La caisse de libre passage angoisse beaucoup de personnes au chômage
La caisse de libre passage angoisse beaucoup de personnes au chômage / 19h30 / 3 min. / le 27 mars 2021
Les comptes de libre passage gonflent avec la crise du Covid-19. Des dizaines de milliers de personnes ont perdu leur emploi et doivent trouver une caisse pour abriter leurs avoirs du 2e pilier. Si rien n'est entrepris, l'argent est reversé à la Caisse supplétive LPP. Actuellement, plus de 13 milliards de francs y sommeillent.

Lorsqu'on perd son emploi en Suisse, que l'on change d'employeur ou que l'on s'accorde une pause dans la vie professionnelle, on reçoit généralement une lettre de sa caisse de pension indiquant qu'on en est désormais exclu. L'assuré doit indiquer à cette dernière où transférer son 2e pilier, faute de quoi, un compte de libre passage lui sera ouvert auprès de l'institution Supplétive LPP à Zurich. Une très grande part de la population y a ses avoirs de retraite.

"J'ai été complètement perdue avec ce courrier. Impossible de comprendre de quoi il s'agissait, qu'est-ce que je devais faire avec ça. Je les ai contactés, mais cela ne m'a pas vraiment aidé. Pour moi ce sont des termes financiers qui ne me parlent pas du tout", raconte Rachel Pesquet, licenciée il y a quelques mois.

Du "jamais vu"

Nathalie, qui souhaite garder l'anonymat, a travaillé chez différents employeurs: "Chaque fois que je recevais un courrier me demandant ce que je devais faire de mes avoirs, je n'y ai jamais répondu.

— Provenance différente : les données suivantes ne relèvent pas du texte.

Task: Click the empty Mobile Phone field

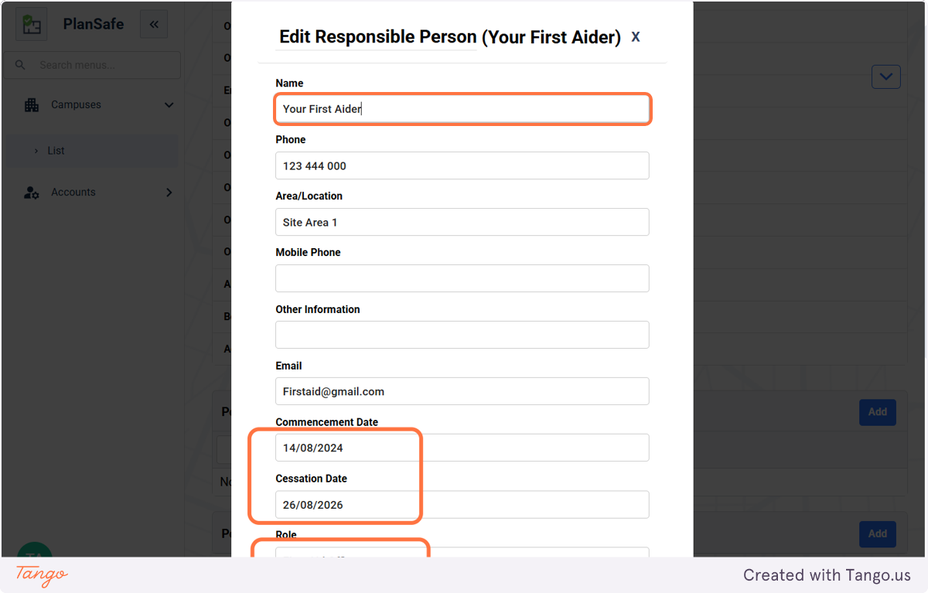Action: click(x=462, y=278)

Aujourd'hui, je ne sais pas où est mon argent".

Pour résoudre ce casse-tête, les deux jeunes femmes ont fait appel à une conseillère patrimoniale, Anne-Sophie Tourrette. La fondatrice de AdvisorOne affirme n'avoir jamais eu autant de demandes sur la prévoyance LPP de libre passage en 13 ans de métier. "Depuis 6 mois, cela n'arrête pas. Les gens aujourd'hui se posent des questions, soit parce qu'ils ont eu le temps de se les poser, soit parce qu'avec le Covid, il y a eu peut-être plus de licenciements ou de départs de Suisse", explique-t-elle.

1,3 million de comptes

Les assurés en Suisse sont nombreux à avoir perdu la trace de leurs avoirs. Ces fonds en déshérence sont regroupés dans la Caisse supplétive, que les professionnels appellent "caisse poubelle". Et le montant est astronomique: "Il y a plus de 13 milliards de francs dans cette caisse, répartis sur plus de 1,3 million de comptes. Donc cela concerne une grosse partie de la population", affirme Diego Rohner, le fondateur de Kala.ch, une application qui permet de retrouver ses avoirs LPP. Lancée il y a seulement quelques mois, la société reçoit déjà plus de 50 demandes par jour, précise le directeur.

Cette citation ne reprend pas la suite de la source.